What to do ▸
Copy out the lines below that hold the word "screenshot".
------------
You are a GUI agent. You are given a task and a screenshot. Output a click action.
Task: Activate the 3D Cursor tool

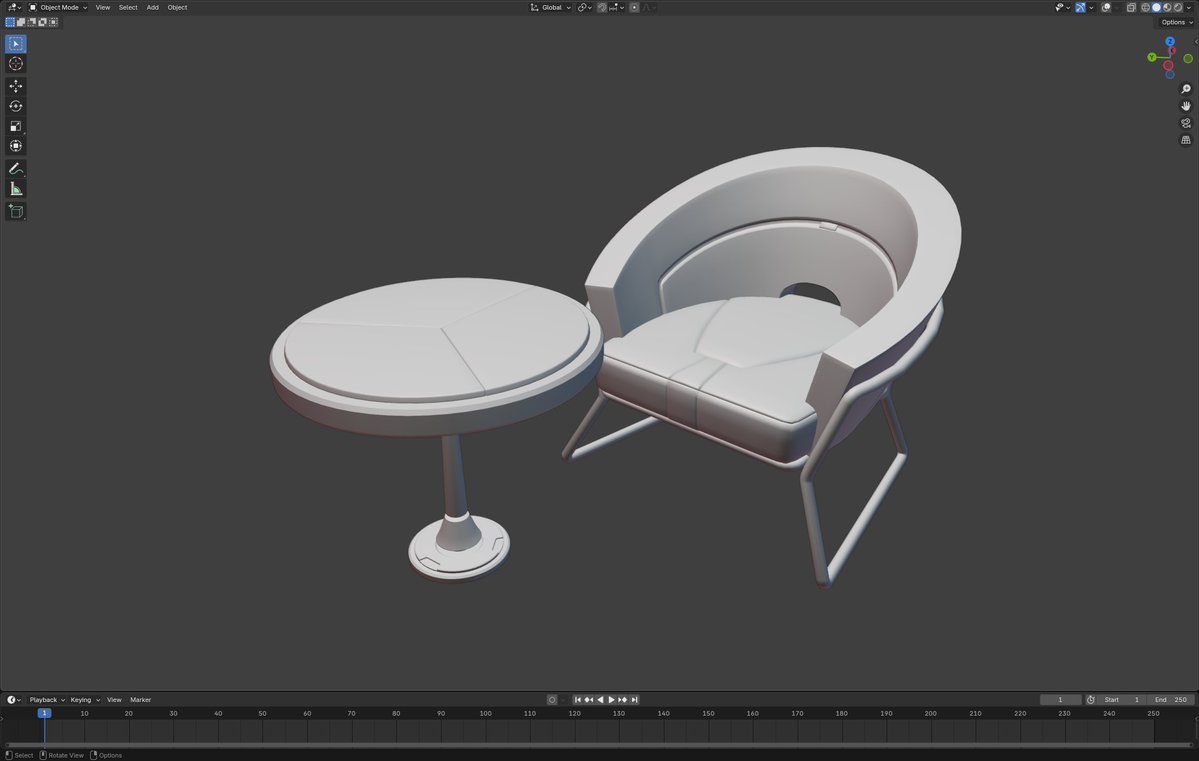[15, 63]
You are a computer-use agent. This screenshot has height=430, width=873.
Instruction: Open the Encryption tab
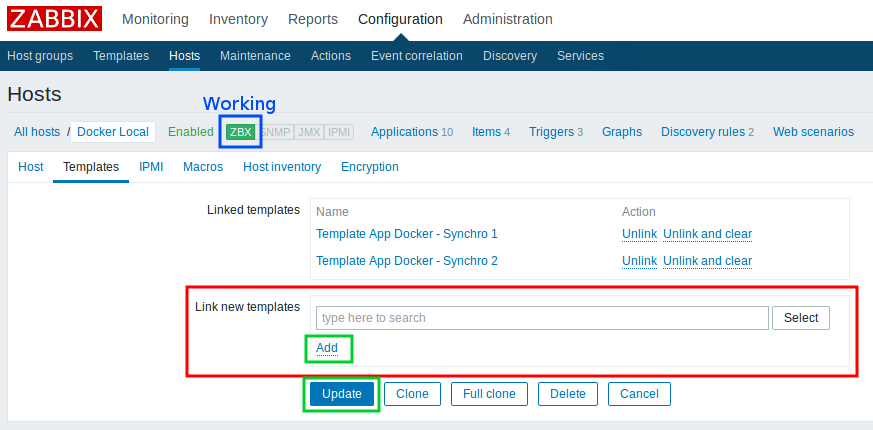370,167
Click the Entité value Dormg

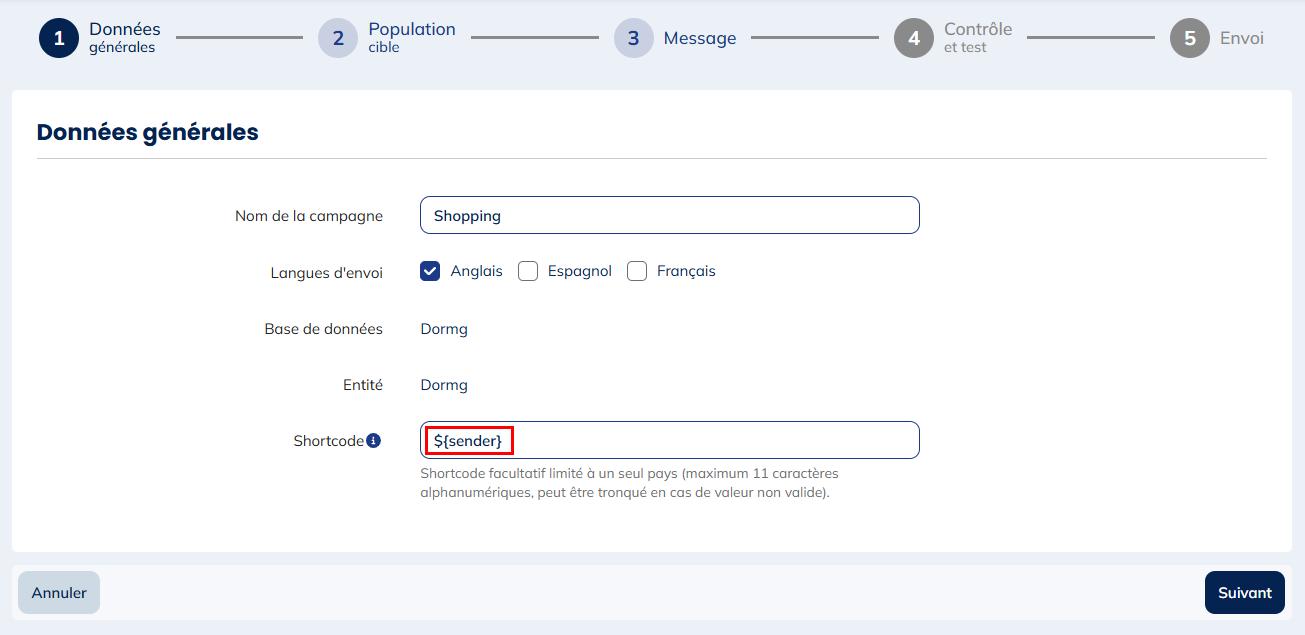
------------
Solution for this problem ▸
You are a GUI agent. You are given a task and a screenshot. Output a click action.
You are a computer-use agent. This screenshot has height=430, width=873.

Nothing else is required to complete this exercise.